# Snowboarding Survey



## P0wderhound (Nov 27, 2018)

Hello! I am a high school student who loves snowboarding and skiing. Right now, I have year long project for an engineering class to identify and fix some problem with a working prototype. I was hoping to do a project around snowboarding so I have this survey (QR code below) to assess the need for a device to alleviate pains while snowboarding. I was hoping some of you could complete it... it's short! Thanks!:grin:


----------



## Argo (Feb 25, 2010)

Please read the forum rules in the new member section. Then ask that question again. Normally I use more colorful language but since you're a kid I will be nice....

https://www.snowboardingforum.com/w...embers/51207-posting-surveys-advertising.html


----------



## wrathfuldeity (Oct 5, 2007)

Kid, this could be an important opportunity for a life lesson...but it is your decision. The decision is, do you have the capacity to take heed of some old geezers that don't mind you being in the yard...but stay off the frcking grass. :hairy:


----------



## chomps1211 (Mar 30, 2011)

Kids been warned,... time fer the Popcorn & see if he runs widdit!! 

 




:hairy:


----------



## mojo maestro (Jan 6, 2009)

I'll take the survey........if...........you post some sweet pics of yer Mom................


----------



## wrathfuldeity (Oct 5, 2007)

P0wderhound said:


> )a device to alleviate pains while snowboarding.

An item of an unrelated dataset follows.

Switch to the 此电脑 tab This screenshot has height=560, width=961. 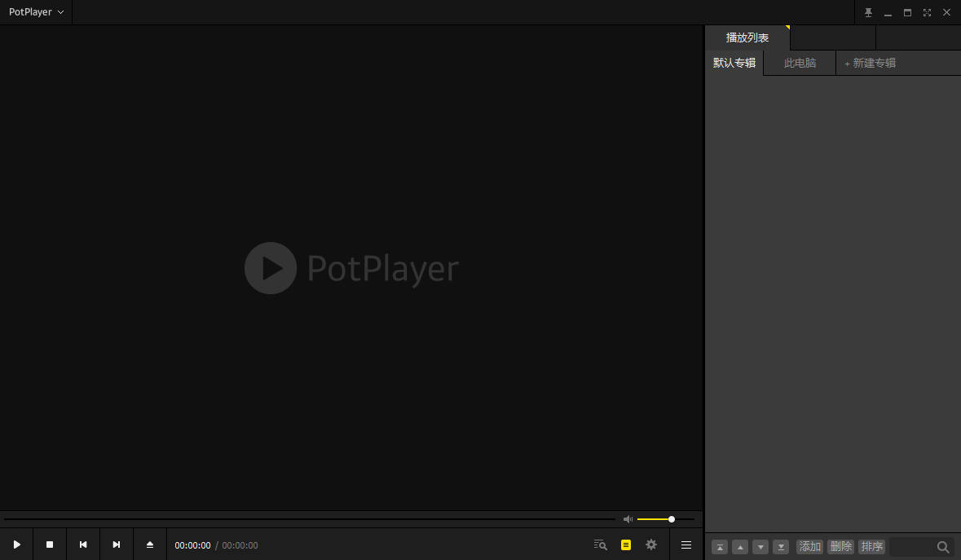(x=799, y=62)
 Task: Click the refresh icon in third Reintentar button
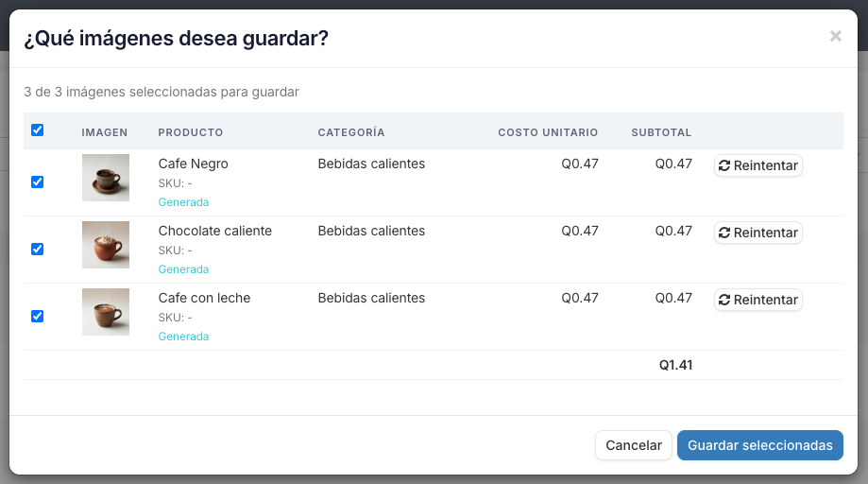[724, 300]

wut kind of pains are we talking about? Dars lots of pains matey...did I ever tell yer bout how me became a peg leg snowboarder.. @essie52 our resident professor of pain.

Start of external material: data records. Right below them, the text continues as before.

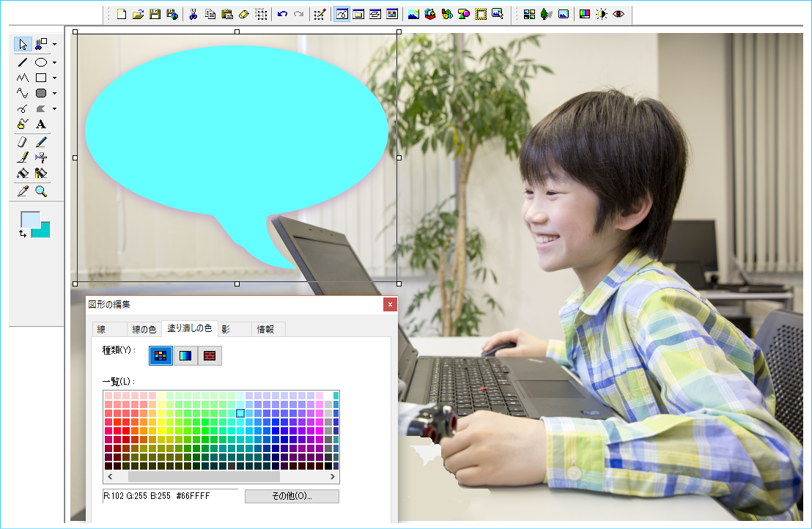Click the red-eye correction eye icon

(619, 14)
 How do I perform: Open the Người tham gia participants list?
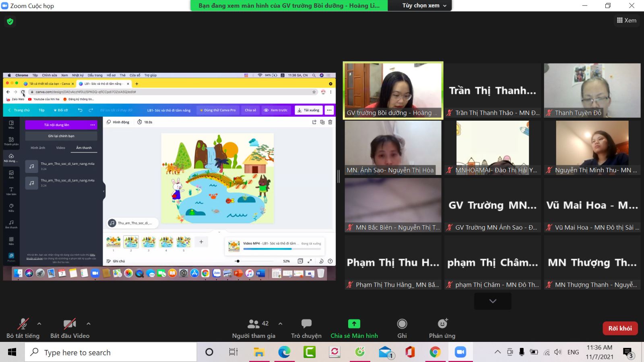pos(254,324)
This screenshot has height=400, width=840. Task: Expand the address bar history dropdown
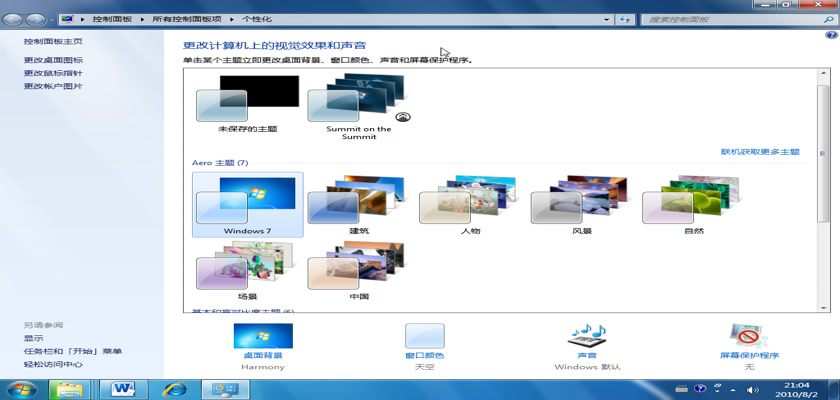point(606,19)
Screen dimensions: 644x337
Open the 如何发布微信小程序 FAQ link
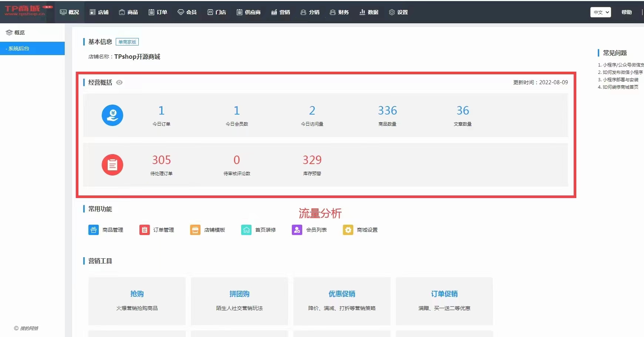point(622,72)
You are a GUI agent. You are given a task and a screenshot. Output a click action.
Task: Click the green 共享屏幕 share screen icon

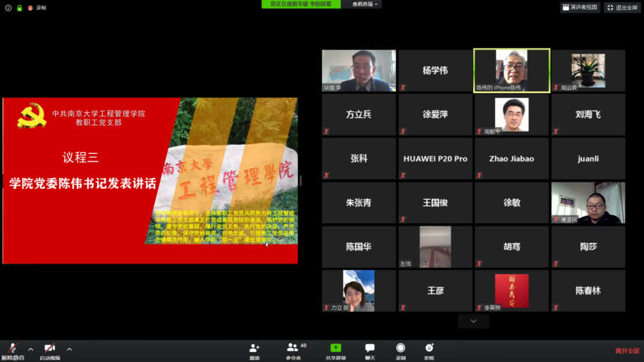[336, 349]

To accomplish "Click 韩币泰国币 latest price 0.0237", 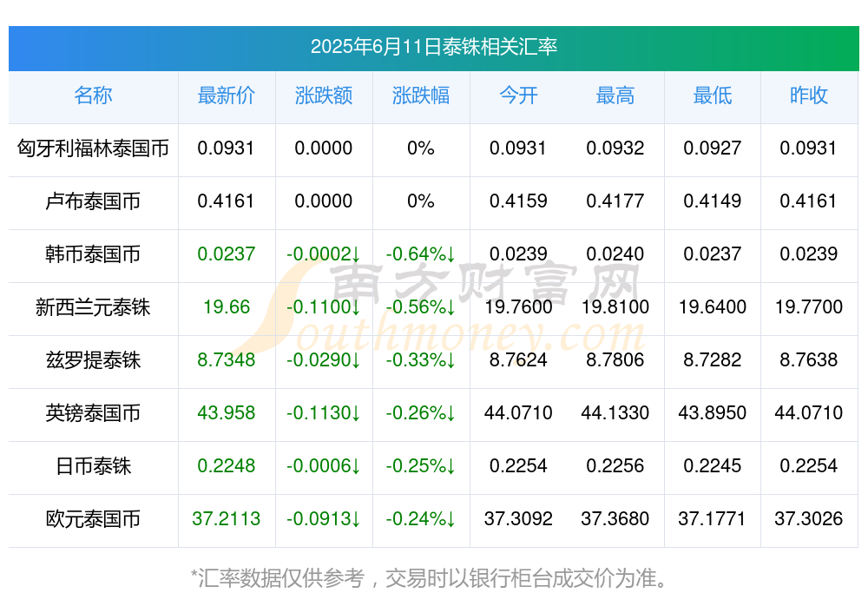I will [x=227, y=254].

What is this witchery...ya telling me that this little square thingy can alleviate my pains while snowboarding

https://www.snowboardingforum.com/a...d1543348977-snowboarding-survey-survey-qr.jpg


----------



## essie52 (Mar 19, 2014)

wrathfuldeity said:


> wut kind of pains are we talking about? Dars lots of pains matey...did i ever tell yer bout how me became a peg leg snowboarder.. @essie52 our resident professor of pain.
> 
> 
> What is this witchery...ya telling me that this little square thingy can alleviate my pains while snowboarding
> ...


ouch, ouch, ouch!


----------



## Argo (Feb 25, 2010)

wrathfuldeity said:


> wut kind of pains are we talking about? Dars lots of pains matey...did I ever tell yer bout how me became a peg leg snowboarder.. @essie52 our resident professor of pain.
> 
> 
> What is this witchery...ya telling me that this little square thingy can alleviate my pains while snowboarding
> ...


Yeah, wtf do we do with that. We are too old for that shit.


----------



## Manicmouse (Apr 7, 2014)

High school student selling weed is what I read


----------



## offthewallds (Dec 16, 2016)

Maybe it's about emotional pain, like a full parking lot on a bluebird day, being stuck at work when it's nuking in your favorite tree run, deteriorating relationship with your SO because you're too distracted "sending it with the bro's"...

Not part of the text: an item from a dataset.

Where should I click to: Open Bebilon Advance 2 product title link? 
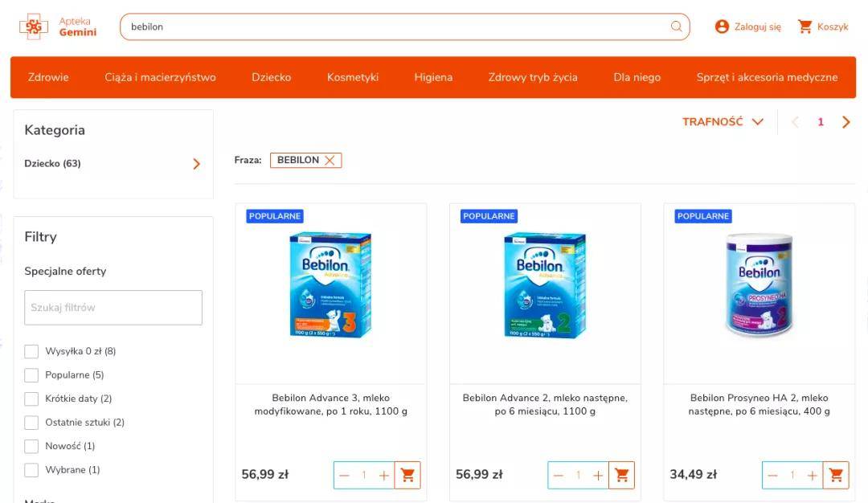click(x=545, y=404)
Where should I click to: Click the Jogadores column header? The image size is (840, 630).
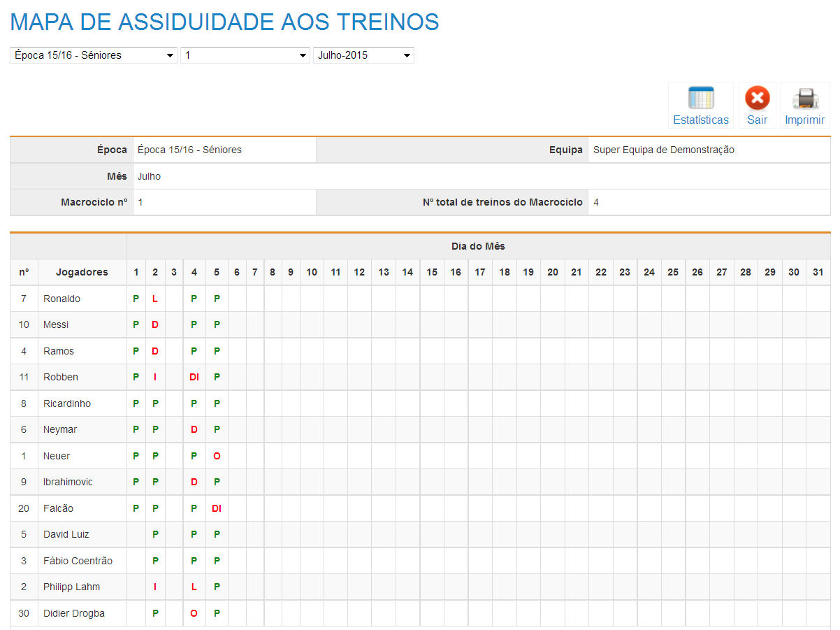point(82,272)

This little shit might be on to something... Or he can't read TOS... ?


----------



## Rip154 (Sep 23, 2017)

Shock collar connected to your nervous system that goes off every time you feel pain. In the end you will learn not to feel pain. Problem solved!


----------



## SteezyRidah303 (Oct 5, 2010)

P0wderhound said:


> .....to assess the need for a device to alleviate pains while snowboarding. I was hoping some of you could complete it... it's short! Thanks!:grin:


One word....Adrenaline 

>


----------



## essie52 (Mar 19, 2014)

The teacher in me feels the need to help you out. First, the return on surveys is usually low, combine that with the need to have a QR code reader, and your return is going to be extremely low. Second, you need to be more specific. Maybe your survey helped with this (I would not know; did not feel like DL'ing a QR code reader). This is your assignment, not ours. What "pains" do you experience when you are snowboarding? Once you've identified that and come up with an idea, then you can ask for people's opinions. There are many things that have already been invented to relieve snowboarding "pains". Many snowboarders dismiss these types of things as they often have a con list longer than the pro list. There are also some great things that I cannot imagine not using. Again, come up with an idea first.
Best,
E


----------



## freshy (Nov 18, 2009)

I can only assume the pains are from using muscles you don't normally use when you don't snowboard a lot. Only one cure for that and its more snowboarding. They have invented things like snowboards and lifts to help combat this problem.


----------